EXTRAIT DU TEXTE —
□ □ □

Crazy Camel
Crazy Camel par la compagnie Dairakudakan, conception de Maro Akaji.
Pour fêter ses quinze ans d’existence et pour contrer l’image triste du pays après le séisme, la Maison de la Culture du Japon présente une programmation sur le thème du rire. Elle accueille Maro Akaji et sa troupe Dairakudakan, “navire des grands chameaux”, qui présente pour la première fois hors du Japon une création atypique. Cet artiste célèbre dans le théâtre underground de Tokyo, toujours attiré par les formes frontières, a étudié l’art du Butô auprès du maître Tatsumi Hijikata.
Acteur et metteur en scène du Crazy Camel (en référence au Crazy Horse), il associe Butô et Kimpun Show. Le butô est une danse née au Japon dans les années soixante, qui privilégie l’excès plutôt que l’harmonie, la différence physique plutôt que la beauté formelle, avec des danseurs au crâne rasé et au corps peint en blanc.Le butô a été popularisé en France par le Sankaï Juku, et est caractérisé, par sa lenteur, son minimalisme et son esthétisme.

□ □ □

DONNÉES —
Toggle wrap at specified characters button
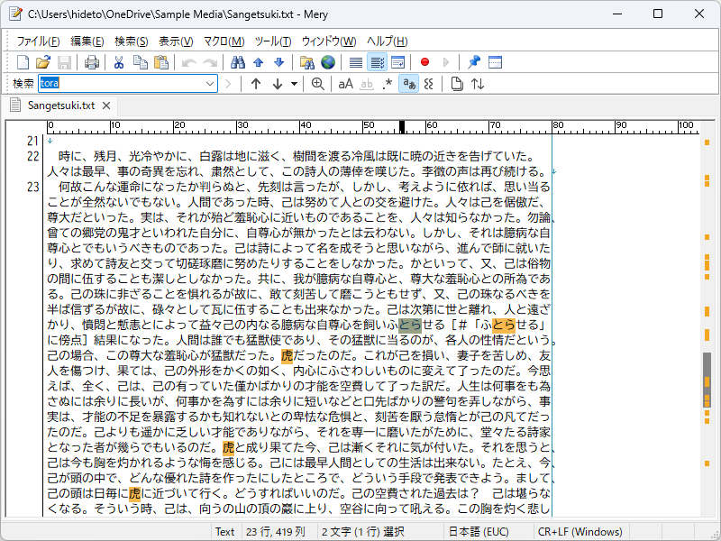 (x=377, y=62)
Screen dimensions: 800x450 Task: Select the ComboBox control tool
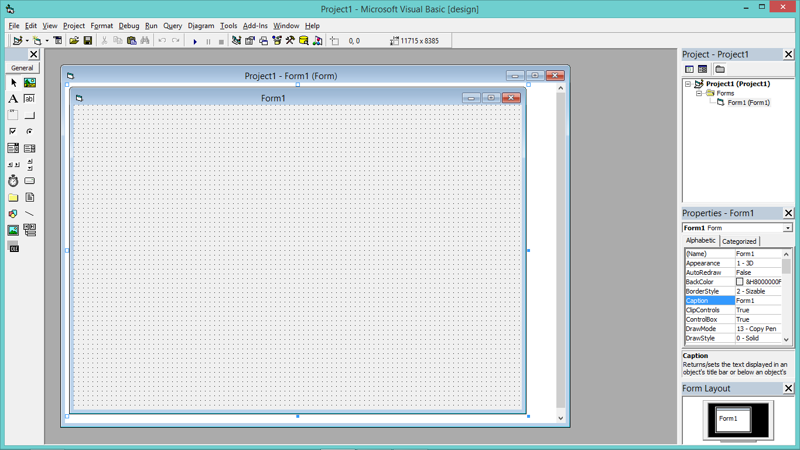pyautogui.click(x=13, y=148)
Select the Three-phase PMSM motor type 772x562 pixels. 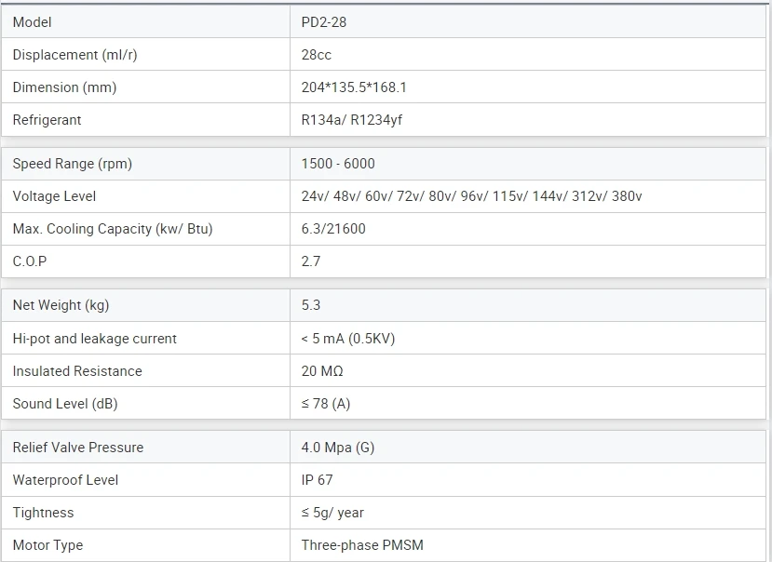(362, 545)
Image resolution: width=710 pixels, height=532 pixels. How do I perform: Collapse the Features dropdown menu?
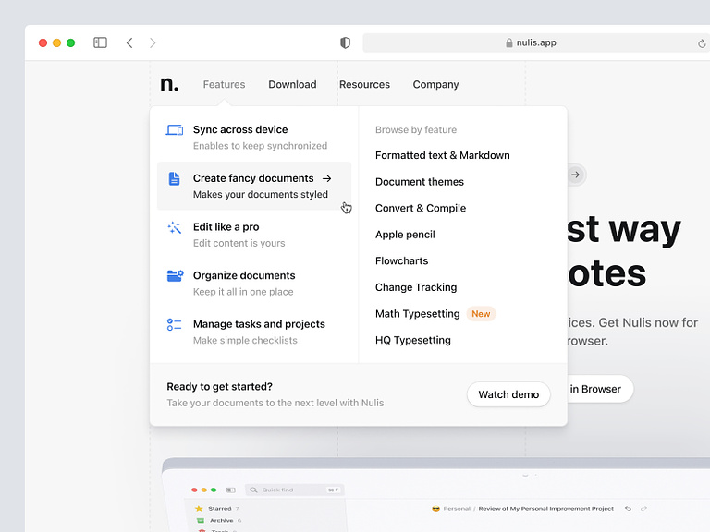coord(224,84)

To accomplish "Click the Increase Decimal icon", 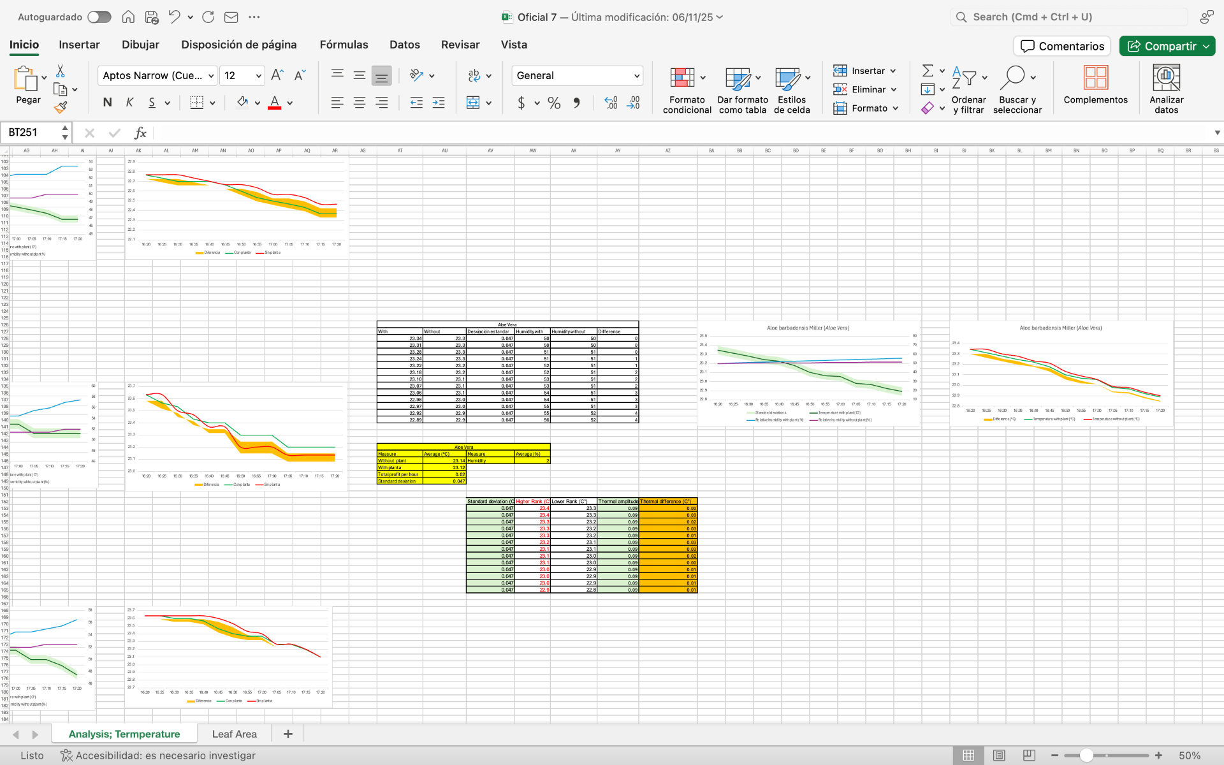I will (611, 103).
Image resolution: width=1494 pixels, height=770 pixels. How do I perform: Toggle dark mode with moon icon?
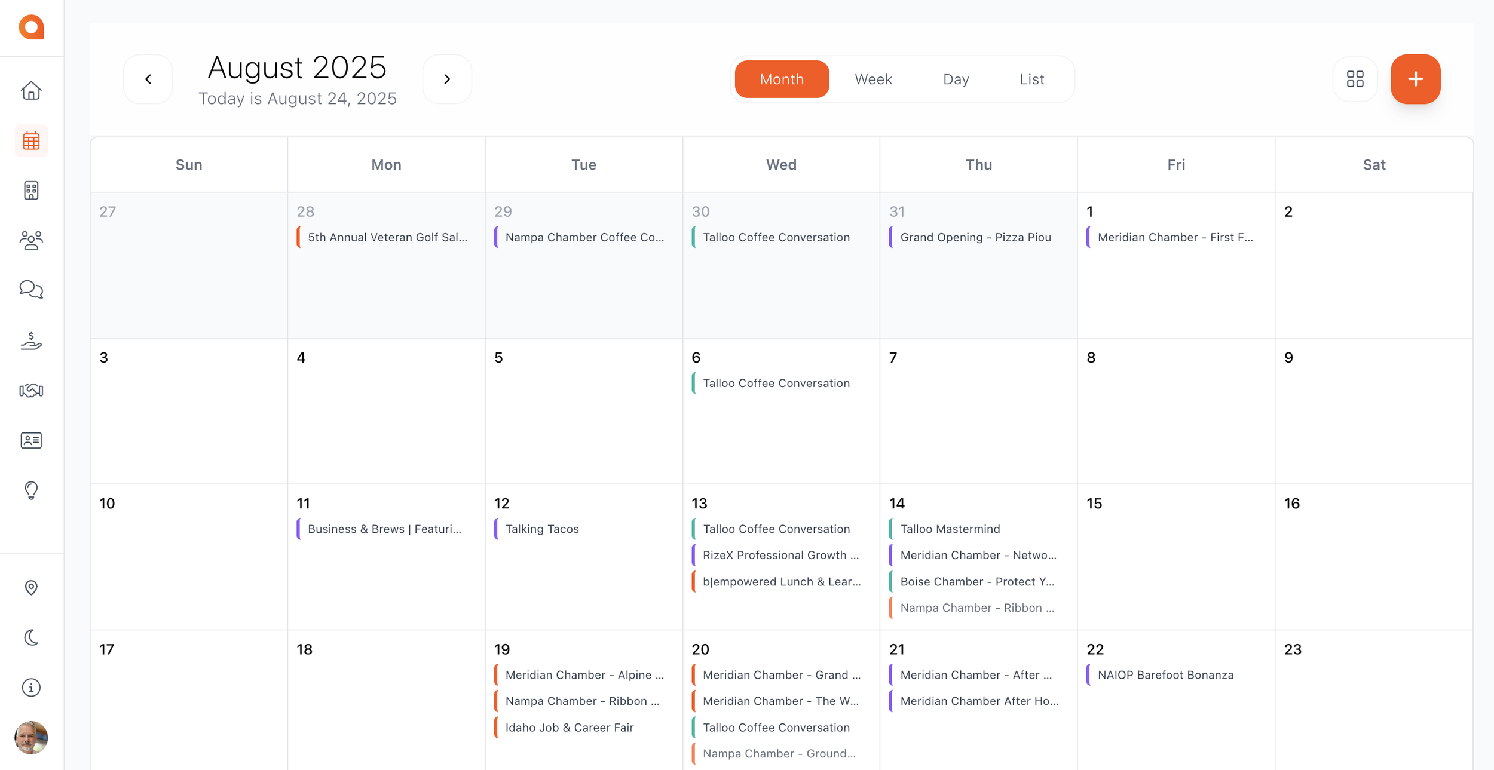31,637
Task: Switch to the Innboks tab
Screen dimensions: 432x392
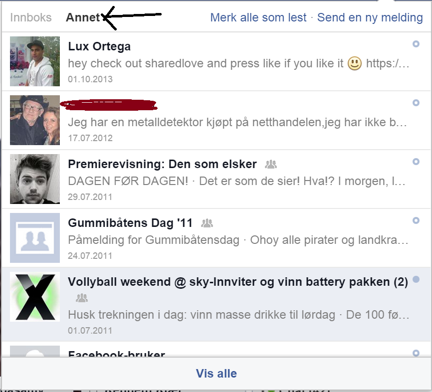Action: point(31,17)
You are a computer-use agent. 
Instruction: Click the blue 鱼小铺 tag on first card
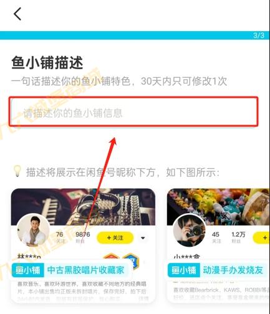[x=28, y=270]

□ □ □

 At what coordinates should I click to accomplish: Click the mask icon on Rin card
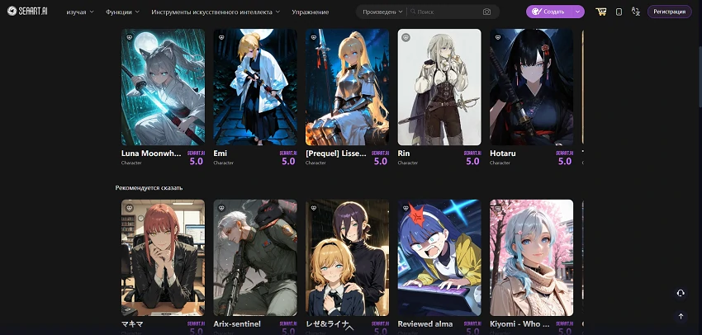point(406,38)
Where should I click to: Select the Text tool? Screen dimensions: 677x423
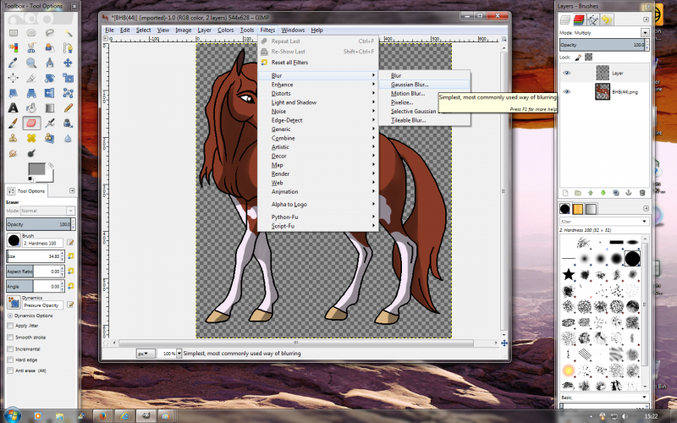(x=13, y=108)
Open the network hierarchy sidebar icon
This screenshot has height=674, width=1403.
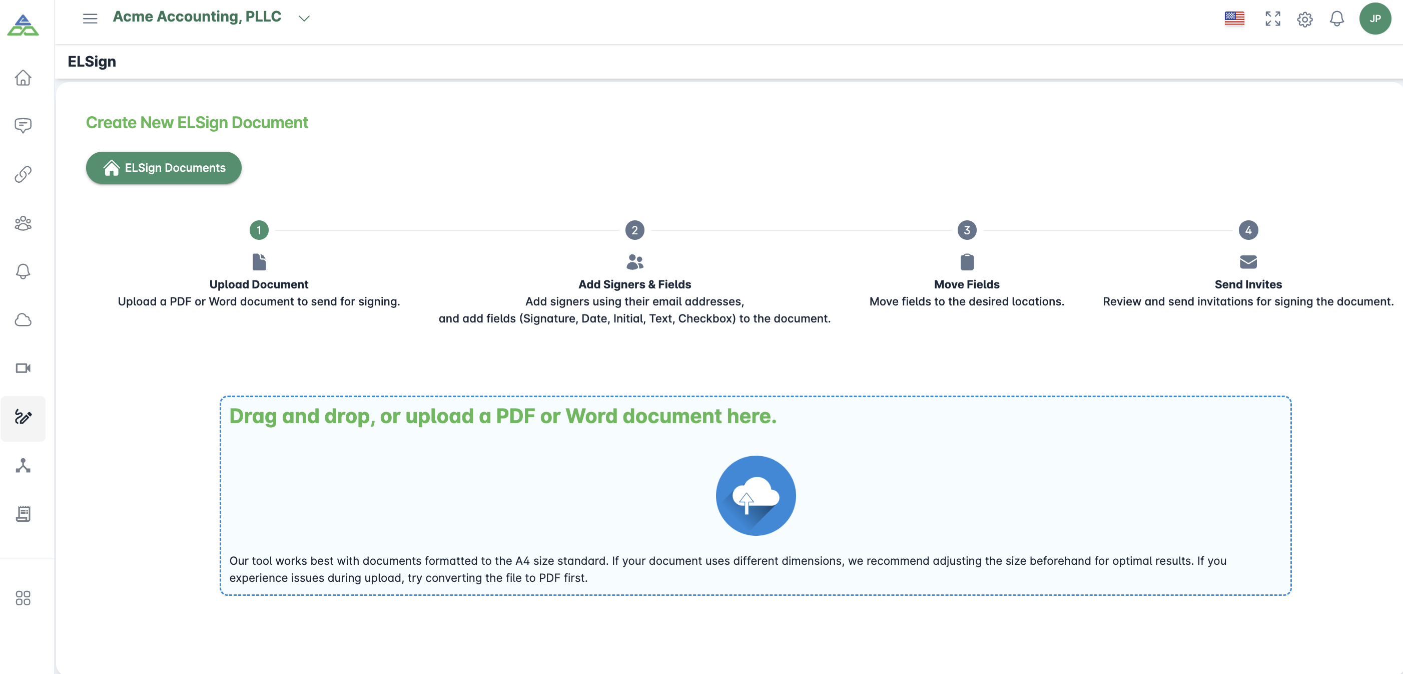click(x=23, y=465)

□ □ □

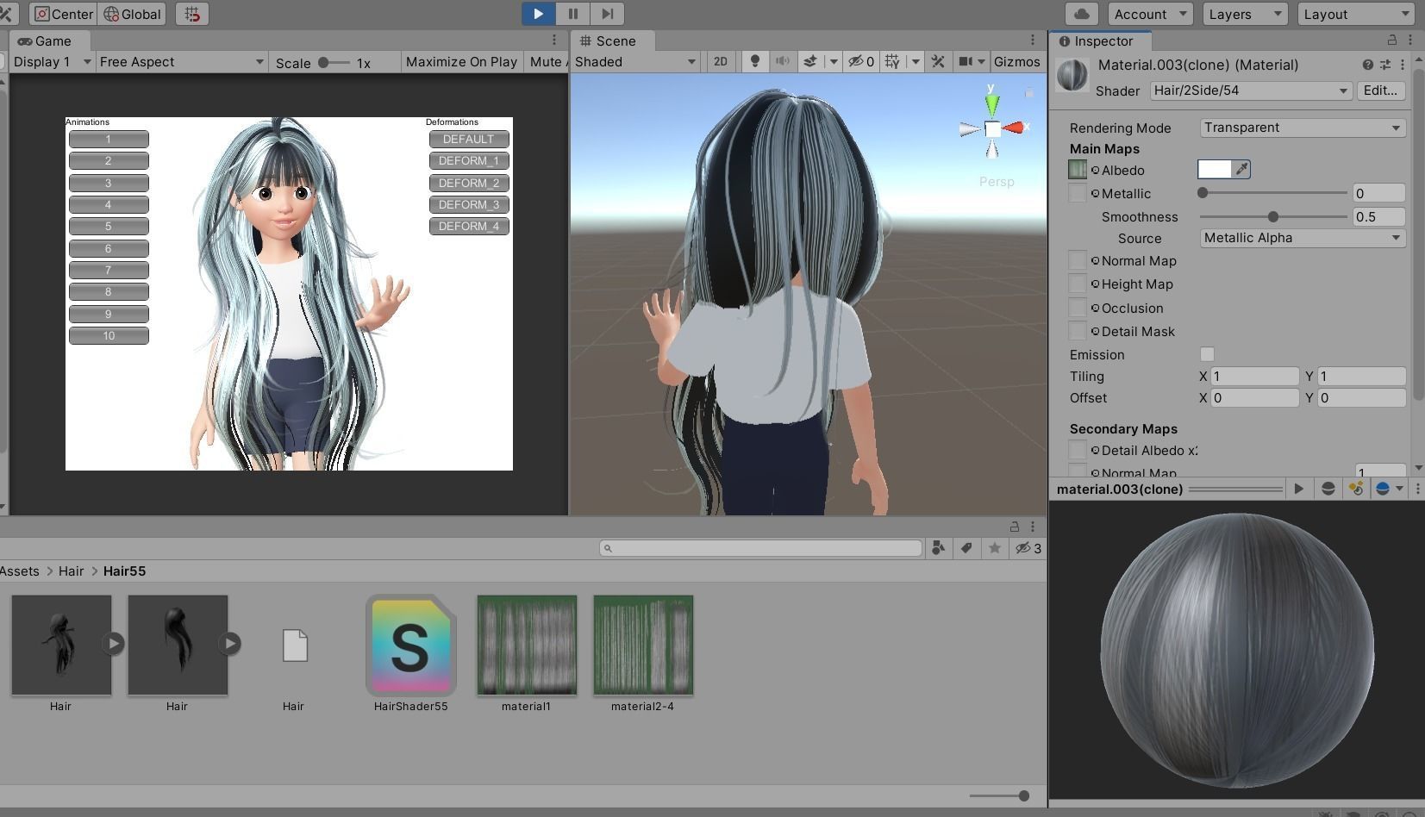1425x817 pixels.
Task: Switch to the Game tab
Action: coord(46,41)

□ □ □

CONSIGNE — Extrayez du texte sur le spectacle Crazy Camel le passage qui va de « Acteur et metteur » jusqu'à « et son esthétisme. », sans rien y changer.

CORRIGÉ —
Acteur et metteur en scène du Crazy Camel (en référence au Crazy Horse), il associe Butô et Kimpun Show. Le butô est une danse née au Japon dans les années soixante, qui privilégie l’excès plutôt que l’harmonie, la différence physique plutôt que la beauté formelle, avec des danseurs au crâne rasé et au corps peint en blanc.Le butô a été popularisé en France par le Sankaï Juku, et est caractérisé, par sa lenteur, son minimalisme et son esthétisme.